TEXTO:
+--
LA POLARIZACIÓN POLÍTICA ESPAÑOLA Y EL LABERINTO DEL MINOTAURO

 Como apunta Antonio Machado, no fue la razón, sino la fe en la razón, la que sustituyó en Grecia la fe en los dioses. 

Personalmente me considero un militante convencido, casi religioso, de la necesidad de aplicar la racionalidad en todos lo que nos rodea como método para alcanzar el máximo de eficacia y eficiencia en todas nuestras acciones. Y de éstas, la acción política no escapa. Puedo incluso afirmar, sin miedo a caer en la hipérbole, que es en la política el lugar donde es más necesario creer en la racionalidad y en que se aplique casi como un dogma irrenunciable. 

Me ocurre con las malas praxis en política, como ocurrió con el laberinto que construyó Dédalo para el Minotauro, que el hecho de que la parte superior quedara descubierta y mostrara el cielo intensificaba el deseo de libertad e imposibilitaba resignarse al encierro. 

El caso es que cualquiera que le dedique un rato de su tiempo a ver por televisión alguno de los debates que se producen en el Congreso o leer en la prensa la dinámica de los partidos en su actividad parlamentaria, se dará cuenta de que la bronca y la crispación se han adueñado por completo del Parlamento. Esta dinámica ha convertido el debate parlamentario en una suerte de sistema binario que sitúa de forma automática a los actores en una posición de amigo/enemigo y que, al tiempo, provoca respuestas simétricas en el adversario. Hecho este que, además, no se circunscribe únicamente al interior del Congreso, sino que se ha convertido en una práctica extendida a todo lo relacionado con la política. Este fenómeno es denominado en el argot politológico como “polarización”
+--
TAREAS DEL EJERCICIO:
(a) En el texto sobre la polarización política, ¿quién construyó el laberinto para el Minotauro?
(b) Retoma el texto sobre la polarización política después de su última oración y prolóngalo con uno o dos párrafos.
Los datos son un material independiente del texto sobre la polarización política.

DATOS PROPORCIONADOS:
+--
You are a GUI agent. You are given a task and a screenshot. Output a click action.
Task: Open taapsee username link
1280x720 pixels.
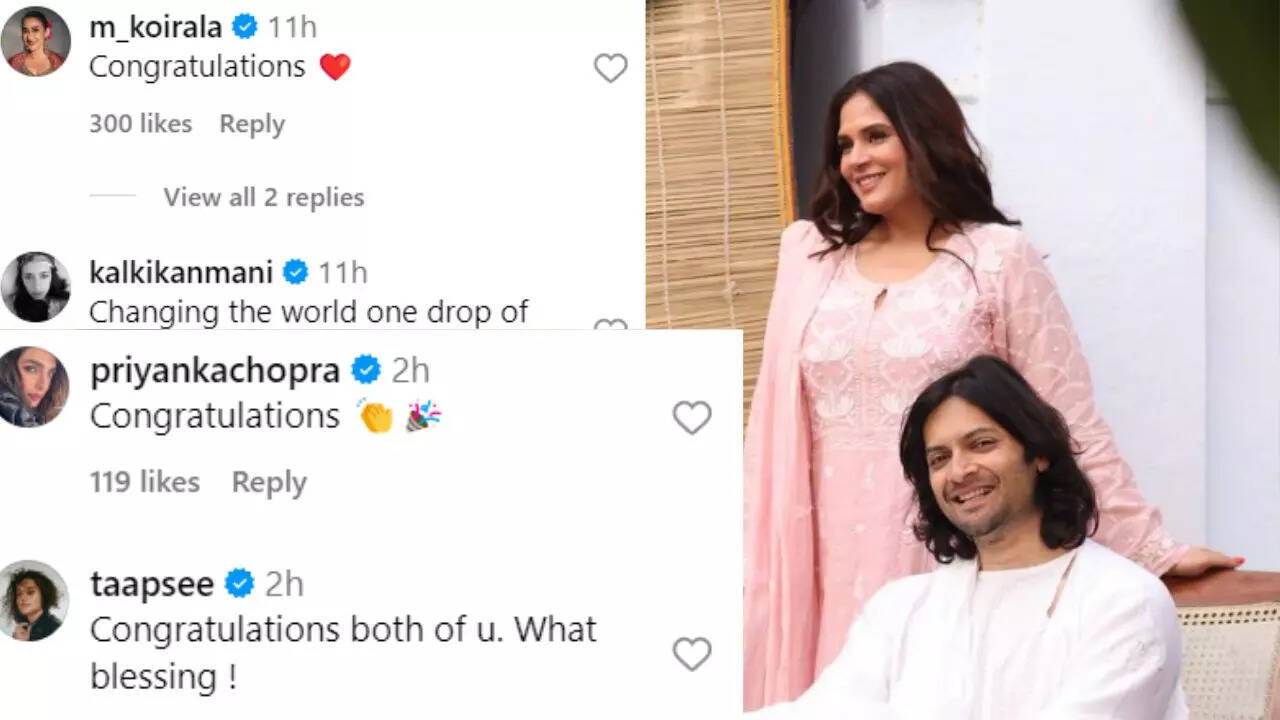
+--
RESPUESTAS:
(a) Dédalo.

(b)
Diferentes investigaciones politológicas sitúan el inicio de esta tendencia en la primera legislatura de Zapatero, y más concretamente, localizan el motivo en las dificultades que encontraba el Partido Popular para acercarse a las posiciones ideológicas medias del electorado en ese momento. Ante estos problemas, el PP optó por no plantear la batalla de oposición en término ideológicos (políticas económicas, sociales, etc.), sino haciéndola descansar en asuntos transversales que teóricamente deberían empujar hacia el consenso (constitución, el Jefe del Estado, instituciones, patria), con lo que se obliga a los partidos (y con ellos a la audiencia) a decantarse en uno de los dos extremos de las posiciones del debate. 

Este fenómeno ha ido creciendo de forma imparable desde entonces, y hace que el debate se haya polarizado. Alcanzando el paroxismo con la entrada en el Parlamento de partidos con posiciones mucho más radicales que, además, basan su modus vivendi en cuestiones más emocionales que racionales. La polarización tiende a radicalizar posturas en torno a estos temas debido a la crispación comunicativa que, a su vez, moviliza a los actores más ideologizados, mientras que los sectores más pragmáticos, racionales, o sencillamente menos ideológicos, no se encuentran cómodos situándose en ninguno de los polos opuestos en los que se les obliga a posicionarse. No caben posiciones intermedias. Estás en un extremo o en el otro.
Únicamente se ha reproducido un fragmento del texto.